> [Exercise]
In the records below, find the line with "December 2022 (1229, 1373)" and the line with "Externe Inhalte (204, 1333)". Print both exactly, along with every line between them, and no other line.

[Records excerpted from a collection]
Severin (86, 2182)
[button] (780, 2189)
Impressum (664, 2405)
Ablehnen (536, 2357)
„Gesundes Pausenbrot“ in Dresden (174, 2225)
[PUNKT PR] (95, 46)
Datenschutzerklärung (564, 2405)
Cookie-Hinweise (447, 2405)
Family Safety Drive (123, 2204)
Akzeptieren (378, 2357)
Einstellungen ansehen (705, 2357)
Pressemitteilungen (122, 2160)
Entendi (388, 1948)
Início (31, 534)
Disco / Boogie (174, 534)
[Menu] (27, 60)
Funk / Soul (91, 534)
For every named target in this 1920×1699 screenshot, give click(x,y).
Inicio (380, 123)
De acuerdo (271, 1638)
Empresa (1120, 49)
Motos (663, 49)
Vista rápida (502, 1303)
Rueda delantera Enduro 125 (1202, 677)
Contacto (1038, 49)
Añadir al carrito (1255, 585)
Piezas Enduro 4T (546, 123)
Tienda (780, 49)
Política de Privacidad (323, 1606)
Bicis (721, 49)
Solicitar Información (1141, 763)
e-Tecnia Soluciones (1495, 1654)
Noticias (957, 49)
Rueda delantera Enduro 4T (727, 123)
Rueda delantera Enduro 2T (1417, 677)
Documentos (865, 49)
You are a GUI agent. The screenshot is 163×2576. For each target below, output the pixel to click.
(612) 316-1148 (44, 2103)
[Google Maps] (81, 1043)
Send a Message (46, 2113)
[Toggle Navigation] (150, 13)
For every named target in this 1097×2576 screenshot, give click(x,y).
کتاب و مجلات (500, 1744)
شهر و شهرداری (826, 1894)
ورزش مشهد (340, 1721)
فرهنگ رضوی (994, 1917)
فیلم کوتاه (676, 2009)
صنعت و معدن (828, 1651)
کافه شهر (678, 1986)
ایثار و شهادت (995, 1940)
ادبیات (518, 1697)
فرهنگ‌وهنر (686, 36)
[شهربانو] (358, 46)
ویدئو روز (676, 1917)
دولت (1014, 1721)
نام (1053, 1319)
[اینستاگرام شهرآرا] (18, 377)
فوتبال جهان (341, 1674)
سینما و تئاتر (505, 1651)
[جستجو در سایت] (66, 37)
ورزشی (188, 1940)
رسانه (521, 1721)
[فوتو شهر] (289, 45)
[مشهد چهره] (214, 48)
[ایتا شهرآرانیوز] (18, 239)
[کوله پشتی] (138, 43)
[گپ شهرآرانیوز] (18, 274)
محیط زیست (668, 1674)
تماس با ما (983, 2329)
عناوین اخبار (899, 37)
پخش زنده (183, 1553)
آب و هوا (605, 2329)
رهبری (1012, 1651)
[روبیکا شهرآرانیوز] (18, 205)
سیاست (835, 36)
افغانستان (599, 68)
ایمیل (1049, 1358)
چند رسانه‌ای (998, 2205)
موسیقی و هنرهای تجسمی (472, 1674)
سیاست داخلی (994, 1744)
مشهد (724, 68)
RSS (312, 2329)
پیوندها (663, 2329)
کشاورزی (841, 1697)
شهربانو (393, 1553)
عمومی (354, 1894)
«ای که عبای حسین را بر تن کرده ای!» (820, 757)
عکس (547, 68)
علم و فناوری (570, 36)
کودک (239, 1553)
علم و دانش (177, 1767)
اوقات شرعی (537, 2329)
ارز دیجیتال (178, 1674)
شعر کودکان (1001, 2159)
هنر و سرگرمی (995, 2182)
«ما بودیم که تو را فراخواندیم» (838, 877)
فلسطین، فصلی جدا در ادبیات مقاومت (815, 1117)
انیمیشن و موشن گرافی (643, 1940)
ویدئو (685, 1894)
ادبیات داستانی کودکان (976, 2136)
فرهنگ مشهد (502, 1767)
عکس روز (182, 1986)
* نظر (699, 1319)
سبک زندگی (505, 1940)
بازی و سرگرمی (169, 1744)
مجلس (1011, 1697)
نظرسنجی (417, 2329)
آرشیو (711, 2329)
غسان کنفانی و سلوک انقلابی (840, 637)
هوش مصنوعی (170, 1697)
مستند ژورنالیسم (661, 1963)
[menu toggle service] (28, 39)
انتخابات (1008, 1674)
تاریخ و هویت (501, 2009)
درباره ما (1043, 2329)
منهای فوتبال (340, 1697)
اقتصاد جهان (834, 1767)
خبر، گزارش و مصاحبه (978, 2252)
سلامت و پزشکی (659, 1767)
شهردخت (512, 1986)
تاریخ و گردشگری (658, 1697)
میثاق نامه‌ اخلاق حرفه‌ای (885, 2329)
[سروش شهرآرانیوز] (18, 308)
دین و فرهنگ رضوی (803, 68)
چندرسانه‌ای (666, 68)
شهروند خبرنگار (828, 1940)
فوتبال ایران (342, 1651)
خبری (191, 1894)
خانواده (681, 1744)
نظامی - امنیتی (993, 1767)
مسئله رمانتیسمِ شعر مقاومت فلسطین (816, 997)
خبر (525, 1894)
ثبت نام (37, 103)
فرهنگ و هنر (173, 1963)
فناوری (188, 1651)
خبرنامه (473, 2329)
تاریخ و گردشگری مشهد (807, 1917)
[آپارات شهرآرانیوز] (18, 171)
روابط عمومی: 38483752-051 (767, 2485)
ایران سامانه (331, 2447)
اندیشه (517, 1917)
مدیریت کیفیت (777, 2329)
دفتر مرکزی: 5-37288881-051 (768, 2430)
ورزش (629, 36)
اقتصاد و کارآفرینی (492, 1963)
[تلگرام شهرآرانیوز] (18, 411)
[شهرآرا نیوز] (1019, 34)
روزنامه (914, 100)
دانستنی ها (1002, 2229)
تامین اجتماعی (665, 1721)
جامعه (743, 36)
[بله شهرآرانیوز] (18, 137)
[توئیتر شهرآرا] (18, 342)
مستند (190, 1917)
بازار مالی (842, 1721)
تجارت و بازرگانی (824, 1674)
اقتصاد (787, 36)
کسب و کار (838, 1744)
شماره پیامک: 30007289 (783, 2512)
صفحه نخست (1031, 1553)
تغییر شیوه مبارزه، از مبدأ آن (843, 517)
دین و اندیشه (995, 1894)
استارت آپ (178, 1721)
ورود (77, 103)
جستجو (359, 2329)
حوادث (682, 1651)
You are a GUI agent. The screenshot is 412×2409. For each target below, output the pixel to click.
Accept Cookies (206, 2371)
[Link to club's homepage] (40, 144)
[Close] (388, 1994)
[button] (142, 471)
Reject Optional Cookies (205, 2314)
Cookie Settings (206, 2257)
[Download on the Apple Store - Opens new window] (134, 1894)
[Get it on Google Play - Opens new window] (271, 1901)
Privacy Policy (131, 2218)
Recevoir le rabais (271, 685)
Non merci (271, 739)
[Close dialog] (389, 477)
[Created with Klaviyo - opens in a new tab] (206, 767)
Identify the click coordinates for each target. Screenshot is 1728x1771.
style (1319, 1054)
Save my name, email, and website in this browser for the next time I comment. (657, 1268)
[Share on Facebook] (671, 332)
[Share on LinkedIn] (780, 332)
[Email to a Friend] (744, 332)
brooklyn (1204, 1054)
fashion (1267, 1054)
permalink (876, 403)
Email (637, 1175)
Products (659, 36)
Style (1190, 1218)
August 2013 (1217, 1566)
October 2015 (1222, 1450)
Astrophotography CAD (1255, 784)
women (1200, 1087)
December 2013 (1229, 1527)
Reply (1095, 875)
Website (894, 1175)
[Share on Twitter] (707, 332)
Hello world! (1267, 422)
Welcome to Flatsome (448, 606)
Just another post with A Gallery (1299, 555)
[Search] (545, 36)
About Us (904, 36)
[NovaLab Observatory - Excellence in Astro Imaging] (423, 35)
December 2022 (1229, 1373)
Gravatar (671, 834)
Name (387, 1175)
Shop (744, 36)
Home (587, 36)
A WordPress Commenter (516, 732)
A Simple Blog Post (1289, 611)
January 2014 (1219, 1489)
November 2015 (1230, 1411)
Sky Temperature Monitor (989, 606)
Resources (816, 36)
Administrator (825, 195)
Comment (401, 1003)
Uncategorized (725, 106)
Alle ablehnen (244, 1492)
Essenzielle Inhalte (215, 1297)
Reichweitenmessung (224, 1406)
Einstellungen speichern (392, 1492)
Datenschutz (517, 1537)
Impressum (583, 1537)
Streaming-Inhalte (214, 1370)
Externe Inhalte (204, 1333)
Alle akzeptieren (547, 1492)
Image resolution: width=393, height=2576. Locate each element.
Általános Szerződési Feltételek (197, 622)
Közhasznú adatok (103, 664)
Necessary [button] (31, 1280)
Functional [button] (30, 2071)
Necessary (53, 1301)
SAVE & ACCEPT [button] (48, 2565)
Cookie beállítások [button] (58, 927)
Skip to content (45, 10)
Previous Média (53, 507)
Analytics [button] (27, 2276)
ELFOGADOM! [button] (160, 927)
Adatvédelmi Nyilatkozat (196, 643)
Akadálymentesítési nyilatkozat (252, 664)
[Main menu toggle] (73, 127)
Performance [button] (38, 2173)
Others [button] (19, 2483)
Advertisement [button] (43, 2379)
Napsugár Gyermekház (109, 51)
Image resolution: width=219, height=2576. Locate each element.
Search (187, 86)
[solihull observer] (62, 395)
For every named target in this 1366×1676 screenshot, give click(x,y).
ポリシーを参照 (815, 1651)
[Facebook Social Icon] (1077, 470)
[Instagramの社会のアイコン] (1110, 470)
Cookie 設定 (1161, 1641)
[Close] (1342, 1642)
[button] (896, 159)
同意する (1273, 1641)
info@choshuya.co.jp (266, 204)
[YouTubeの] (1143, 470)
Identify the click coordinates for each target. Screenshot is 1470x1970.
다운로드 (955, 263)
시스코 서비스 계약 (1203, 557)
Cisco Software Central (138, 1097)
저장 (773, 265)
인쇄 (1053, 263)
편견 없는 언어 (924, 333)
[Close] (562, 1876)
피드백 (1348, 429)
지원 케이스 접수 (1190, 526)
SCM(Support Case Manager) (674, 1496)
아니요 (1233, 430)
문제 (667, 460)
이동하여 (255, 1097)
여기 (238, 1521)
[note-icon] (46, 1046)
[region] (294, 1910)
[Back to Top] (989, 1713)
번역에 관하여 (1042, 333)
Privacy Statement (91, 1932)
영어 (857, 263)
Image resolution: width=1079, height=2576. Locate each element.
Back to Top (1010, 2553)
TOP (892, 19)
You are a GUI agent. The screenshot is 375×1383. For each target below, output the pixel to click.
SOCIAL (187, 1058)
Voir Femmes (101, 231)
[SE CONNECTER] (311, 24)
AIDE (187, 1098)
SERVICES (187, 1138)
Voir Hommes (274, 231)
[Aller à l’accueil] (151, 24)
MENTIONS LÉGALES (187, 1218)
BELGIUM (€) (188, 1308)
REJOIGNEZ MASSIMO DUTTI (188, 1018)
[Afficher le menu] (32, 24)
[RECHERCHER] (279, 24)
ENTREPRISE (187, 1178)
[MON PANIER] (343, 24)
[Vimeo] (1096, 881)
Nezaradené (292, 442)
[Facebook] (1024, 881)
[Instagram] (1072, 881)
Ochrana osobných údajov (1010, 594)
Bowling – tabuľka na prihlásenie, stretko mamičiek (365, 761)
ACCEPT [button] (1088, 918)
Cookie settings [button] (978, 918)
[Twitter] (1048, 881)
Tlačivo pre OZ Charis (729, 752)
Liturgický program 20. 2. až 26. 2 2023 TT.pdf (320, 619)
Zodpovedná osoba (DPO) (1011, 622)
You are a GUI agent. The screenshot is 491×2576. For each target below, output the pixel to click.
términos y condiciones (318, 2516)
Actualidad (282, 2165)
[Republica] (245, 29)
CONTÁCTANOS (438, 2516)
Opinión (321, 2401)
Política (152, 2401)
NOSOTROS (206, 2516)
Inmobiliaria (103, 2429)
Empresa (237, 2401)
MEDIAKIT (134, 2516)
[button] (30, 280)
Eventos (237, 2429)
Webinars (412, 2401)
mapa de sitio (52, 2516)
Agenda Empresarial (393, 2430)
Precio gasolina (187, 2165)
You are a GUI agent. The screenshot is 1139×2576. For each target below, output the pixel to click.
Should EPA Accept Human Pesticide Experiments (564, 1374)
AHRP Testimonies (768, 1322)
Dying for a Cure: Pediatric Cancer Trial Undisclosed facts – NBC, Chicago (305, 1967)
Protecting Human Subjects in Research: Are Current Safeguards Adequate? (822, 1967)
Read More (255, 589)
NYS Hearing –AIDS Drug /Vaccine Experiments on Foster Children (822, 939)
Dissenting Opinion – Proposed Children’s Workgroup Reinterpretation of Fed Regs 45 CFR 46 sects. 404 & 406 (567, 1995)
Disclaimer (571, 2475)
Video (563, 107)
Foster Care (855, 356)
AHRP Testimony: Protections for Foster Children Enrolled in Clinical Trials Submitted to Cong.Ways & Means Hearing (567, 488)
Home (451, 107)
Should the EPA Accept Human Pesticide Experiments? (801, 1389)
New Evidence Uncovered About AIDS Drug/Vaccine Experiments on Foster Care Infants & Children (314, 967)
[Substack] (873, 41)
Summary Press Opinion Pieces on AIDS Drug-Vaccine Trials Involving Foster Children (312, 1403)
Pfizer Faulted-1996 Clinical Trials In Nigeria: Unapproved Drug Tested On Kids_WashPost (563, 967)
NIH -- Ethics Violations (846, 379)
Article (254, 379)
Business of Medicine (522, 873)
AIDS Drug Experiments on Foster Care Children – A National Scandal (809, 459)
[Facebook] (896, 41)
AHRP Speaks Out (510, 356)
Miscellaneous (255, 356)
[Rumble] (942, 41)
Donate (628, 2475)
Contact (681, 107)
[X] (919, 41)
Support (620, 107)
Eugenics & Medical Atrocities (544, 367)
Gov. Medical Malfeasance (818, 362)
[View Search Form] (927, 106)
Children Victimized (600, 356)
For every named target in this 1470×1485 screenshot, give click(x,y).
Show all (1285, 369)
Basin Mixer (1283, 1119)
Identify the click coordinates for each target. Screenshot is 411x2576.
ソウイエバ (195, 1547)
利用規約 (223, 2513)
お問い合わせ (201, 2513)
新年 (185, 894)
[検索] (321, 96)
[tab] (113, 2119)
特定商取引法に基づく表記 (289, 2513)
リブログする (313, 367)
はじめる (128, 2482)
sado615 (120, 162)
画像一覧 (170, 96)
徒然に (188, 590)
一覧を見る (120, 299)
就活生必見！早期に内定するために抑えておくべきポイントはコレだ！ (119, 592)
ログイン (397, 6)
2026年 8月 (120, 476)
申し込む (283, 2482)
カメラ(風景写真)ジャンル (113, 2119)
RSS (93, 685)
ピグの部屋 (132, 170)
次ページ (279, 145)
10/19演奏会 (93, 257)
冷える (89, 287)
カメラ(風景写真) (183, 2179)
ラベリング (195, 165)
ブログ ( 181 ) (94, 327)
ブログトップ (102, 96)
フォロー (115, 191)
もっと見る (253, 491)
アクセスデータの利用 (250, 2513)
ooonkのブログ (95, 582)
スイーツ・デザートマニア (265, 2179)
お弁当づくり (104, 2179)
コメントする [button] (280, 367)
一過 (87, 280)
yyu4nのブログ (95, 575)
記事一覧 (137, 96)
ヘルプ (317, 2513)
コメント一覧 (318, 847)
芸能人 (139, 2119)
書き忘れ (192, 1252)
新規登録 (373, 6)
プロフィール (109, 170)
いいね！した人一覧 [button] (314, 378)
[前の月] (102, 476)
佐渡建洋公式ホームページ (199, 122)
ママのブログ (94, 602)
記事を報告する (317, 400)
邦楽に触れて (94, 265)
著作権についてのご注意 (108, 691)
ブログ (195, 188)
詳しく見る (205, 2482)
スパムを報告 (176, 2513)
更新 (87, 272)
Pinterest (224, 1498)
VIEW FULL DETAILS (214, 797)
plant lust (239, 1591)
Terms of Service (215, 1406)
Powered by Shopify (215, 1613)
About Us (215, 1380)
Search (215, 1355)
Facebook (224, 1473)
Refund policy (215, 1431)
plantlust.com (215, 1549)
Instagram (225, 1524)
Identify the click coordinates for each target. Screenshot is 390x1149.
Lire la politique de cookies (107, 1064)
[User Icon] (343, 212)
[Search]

> [Exercise response]
December 2022 (1229, 1373)
Gravatar (671, 834)
Name (387, 1175)
Shop (744, 36)
Home (587, 36)
A WordPress Commenter (516, 732)
A Simple Blog Post (1289, 611)
January 2014 (1219, 1489)
November 2015 (1230, 1411)
Sky Temperature Monitor (989, 606)
Resources (816, 36)
Administrator (825, 195)
Comment (401, 1003)
Uncategorized (725, 106)
Alle ablehnen (244, 1492)
Essenzielle Inhalte (215, 1297)
Reichweitenmessung (224, 1406)
Einstellungen speichern (392, 1492)
Datenschutz (517, 1537)
Impressum (583, 1537)
Streaming-Inhalte (214, 1370)
Externe Inhalte (204, 1333)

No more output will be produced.